Sorry, Adobe Reader, We're Not Letting You Phone Home Without User's Consent (CVE-2019-7089)

by Mitja Kolsek, the 0patch Team


[Update 2/12/2019: Just one day after we had issued this micropatch, Adobe released an update of Adobe Reader DC that fixed the vulnerability. We strongly recommend all users of Adobe Reader to apply Adobe's update, at which point our micropatch will automatically no longer get applied.]

Today we'll look at a fairly simple vulnerability in Adobe Reader DC that allows a PDF document automatically send an SMB request to attacker's server as soon as the document is opened. The vulnerability was published by Alex Inf├╝hr along with a proof-of-concept in a detailed report on Alex's blog and hasn't been patched at the time of this writing. [Update 2/12/2019: the vulnerability was subsequently assigned CVE ID CVE-2019-7089.]
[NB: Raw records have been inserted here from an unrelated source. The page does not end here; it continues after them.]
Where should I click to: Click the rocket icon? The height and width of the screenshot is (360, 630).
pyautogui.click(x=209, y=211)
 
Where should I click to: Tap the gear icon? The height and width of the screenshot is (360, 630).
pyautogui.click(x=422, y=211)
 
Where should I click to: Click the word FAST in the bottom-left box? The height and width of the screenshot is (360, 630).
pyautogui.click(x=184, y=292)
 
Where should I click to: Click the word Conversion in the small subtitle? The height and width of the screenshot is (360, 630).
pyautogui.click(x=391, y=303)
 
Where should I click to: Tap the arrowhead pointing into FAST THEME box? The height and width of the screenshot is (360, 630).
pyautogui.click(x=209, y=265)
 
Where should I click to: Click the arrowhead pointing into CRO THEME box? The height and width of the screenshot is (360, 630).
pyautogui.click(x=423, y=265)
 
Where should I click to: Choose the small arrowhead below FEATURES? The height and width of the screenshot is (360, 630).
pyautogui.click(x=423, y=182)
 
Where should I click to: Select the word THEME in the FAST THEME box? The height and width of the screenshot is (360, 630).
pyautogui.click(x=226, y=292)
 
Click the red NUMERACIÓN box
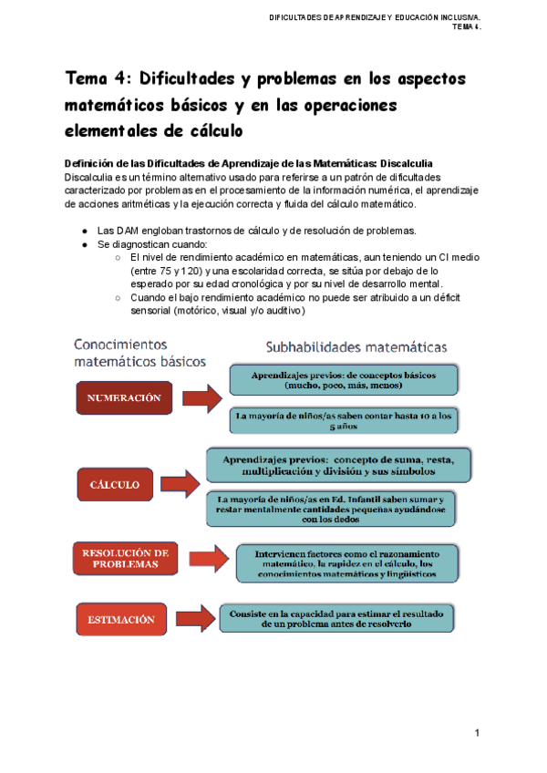[123, 398]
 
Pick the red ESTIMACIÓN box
[121, 620]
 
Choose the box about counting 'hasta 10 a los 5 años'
[344, 419]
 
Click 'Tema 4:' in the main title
[99, 78]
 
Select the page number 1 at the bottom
[477, 734]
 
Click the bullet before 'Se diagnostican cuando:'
[84, 245]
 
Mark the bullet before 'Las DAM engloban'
[84, 232]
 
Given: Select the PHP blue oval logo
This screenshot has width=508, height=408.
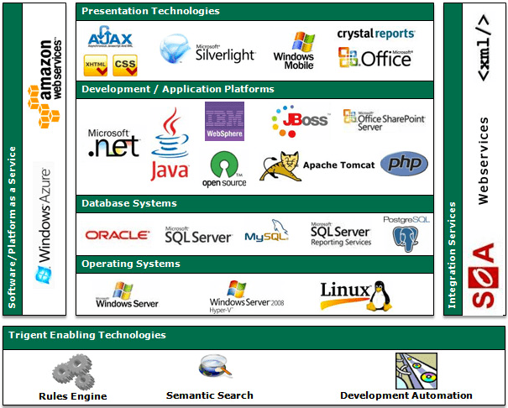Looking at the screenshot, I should click(403, 164).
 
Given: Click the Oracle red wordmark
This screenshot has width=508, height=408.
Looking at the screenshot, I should click(118, 236).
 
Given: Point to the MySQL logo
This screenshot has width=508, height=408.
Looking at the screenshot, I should click(267, 233).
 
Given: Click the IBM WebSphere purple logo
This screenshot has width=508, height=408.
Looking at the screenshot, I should click(224, 122).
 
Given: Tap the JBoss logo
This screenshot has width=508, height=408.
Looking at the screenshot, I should click(300, 122).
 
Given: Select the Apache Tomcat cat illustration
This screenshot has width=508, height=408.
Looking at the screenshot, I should click(279, 166).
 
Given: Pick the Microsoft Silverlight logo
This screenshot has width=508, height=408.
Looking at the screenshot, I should click(202, 50).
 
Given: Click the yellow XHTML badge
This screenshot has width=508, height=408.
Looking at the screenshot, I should click(96, 64).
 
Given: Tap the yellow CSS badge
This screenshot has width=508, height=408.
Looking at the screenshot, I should click(124, 64).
This vulnerability, similar to CVE-2018-4993, the so-called Bad-PDF reported by CheckPoint in April last year, allows a remote attacker to steal user's NTLM hash included in the SMB request. It also allows a document to "phone home", i.e., to let the sender know that the user has viewed the document. Obviously, neither of these is desirable.

At the time of this writing, the latest version of Adobe Reader DC, 2019.010.20069, is affected but older versions are likely in the same boat too.


Analysis


To understand the problem, let's start with the above-mentioned Bad-PDF (CVE-2018-4993). The malicious PDF included a certain element that triggered automatic loading of another PDF from a remote share. Until Adobe Reader got patched, this happened without the user noticing anything, or being able to prevent it.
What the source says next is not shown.